BEGIN Data for review

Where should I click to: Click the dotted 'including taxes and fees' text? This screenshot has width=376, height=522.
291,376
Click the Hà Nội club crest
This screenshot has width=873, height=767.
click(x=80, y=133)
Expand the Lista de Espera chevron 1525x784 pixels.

END Data for review

About this exercise — All of the data above should be reproduced verbatim.

Written response —
Where should I click to: Click the dotted 'including taxes and fees' text? This screenshot has width=376, height=522.
291,376
Click the Hà Nội club crest
This screenshot has width=873, height=767.
click(x=80, y=133)
Expand the Lista de Espera chevron 1525x784 pixels.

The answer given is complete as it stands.